Criticism in Society came out the year that I defended my PhD, and I remember that it was read avidly by everyone with an interest in literary theory.  I’m sure most readers were like myself in not fully taking in the prominent position that Frye was given in the book: we were mostly too interested in what the stars of Yale, Columbia, and Duke had to say.  Lodge sums up Salusinszky’s premise in his own words as follows: “since literary criticism was virtually monopolized by the universities, it has become of all-absorbing interest to its practitioners and a matter of indifference or incomprehension to society at large.”

Lodge’s review is particularly resonant at the moment, as the humanities in the university seem to be returning to the same austerity conditions that prevailed during the 1980s.  He observes that among the critics interviewed, “only Frye and Derrida . . . mention the problem of obtaining public funds for the humanities.  If Mr Salusinszky had interviewed a batch of British academic critics at the same time he would have heard about little else.”

Lodge quotes Frank Lentricchia defending socially engaged criticism from an attack by Harold Bloom, then observes:

But there is a certain factitiousness about the counter-attack, betrayed by the familiar ‘Harold’.  Nearly all the interviewers refer to each other, even when expressing strong disagreement, by first names – Harold, Geoffrey, Jacques, etc. (though not ‘Northrop’ – in this as in other respects, Frye is the odd man out.  I wonder if anyone dares to call him Northrop).  This style of naming again reminds one of the world of sport, where top athletes who compete fiercely against each other on the football field or tennis court share a kind of professional camaraderie at other times, a mutual respect based on their sense of belonging to a professional élite.

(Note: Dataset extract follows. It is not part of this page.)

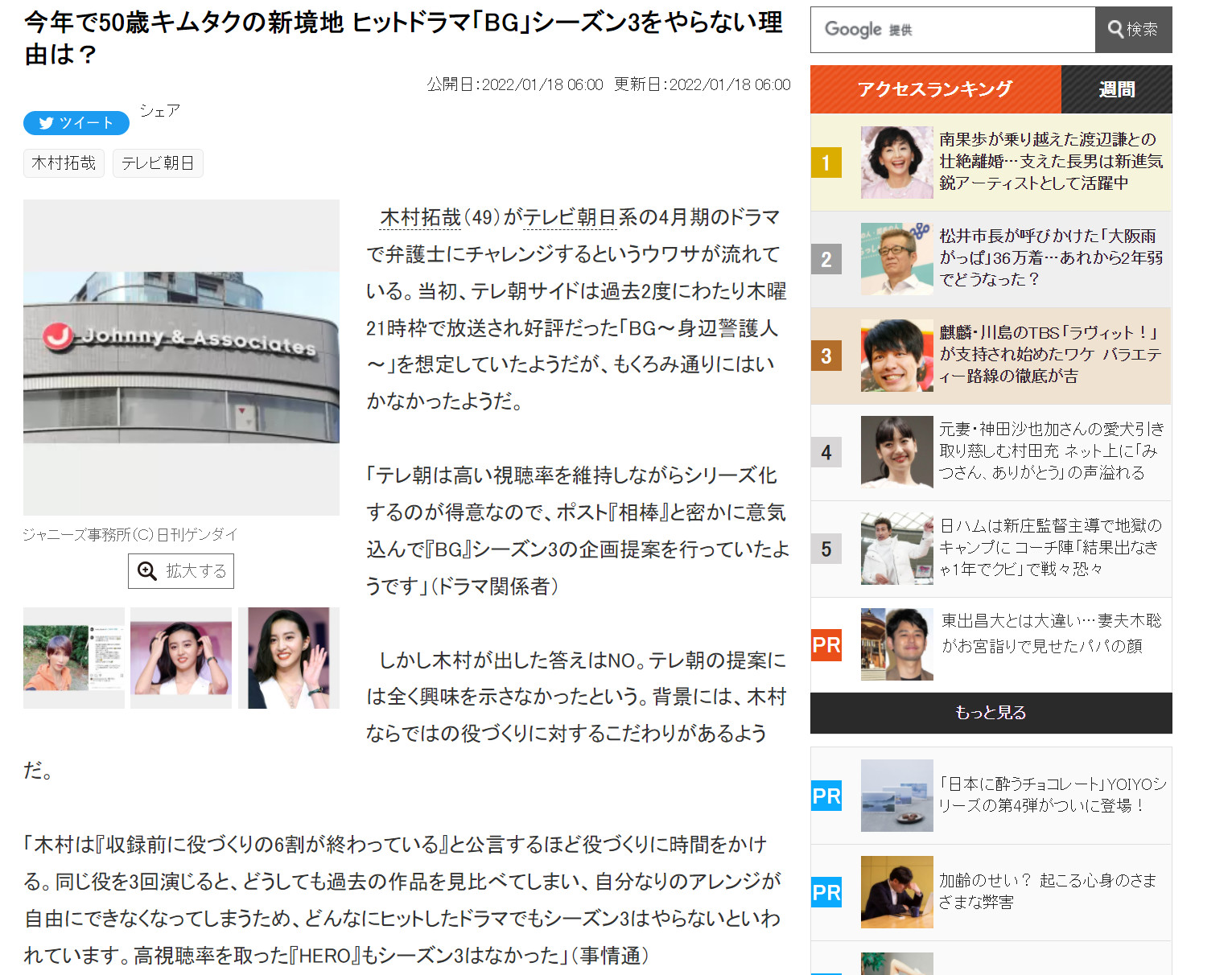Select the 週間 weekly ranking tab
Screen dimensions: 1232x975
click(1116, 89)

I wonder, however, whether criticism or theory has such an absorbing interest even for aspiring practitioners today?  Are there nine critics today whose words in interview would be eagerly perused – and if not, is that a good or a bad thing?  Has the pendulum swung back to interest in the creative writer?  Perhaps we would rather read interviews with – to pick a few names randomly – Zadie Smith, Salman Rushdie, Nino Ricci, Martin Amis, or Lorrie Moore.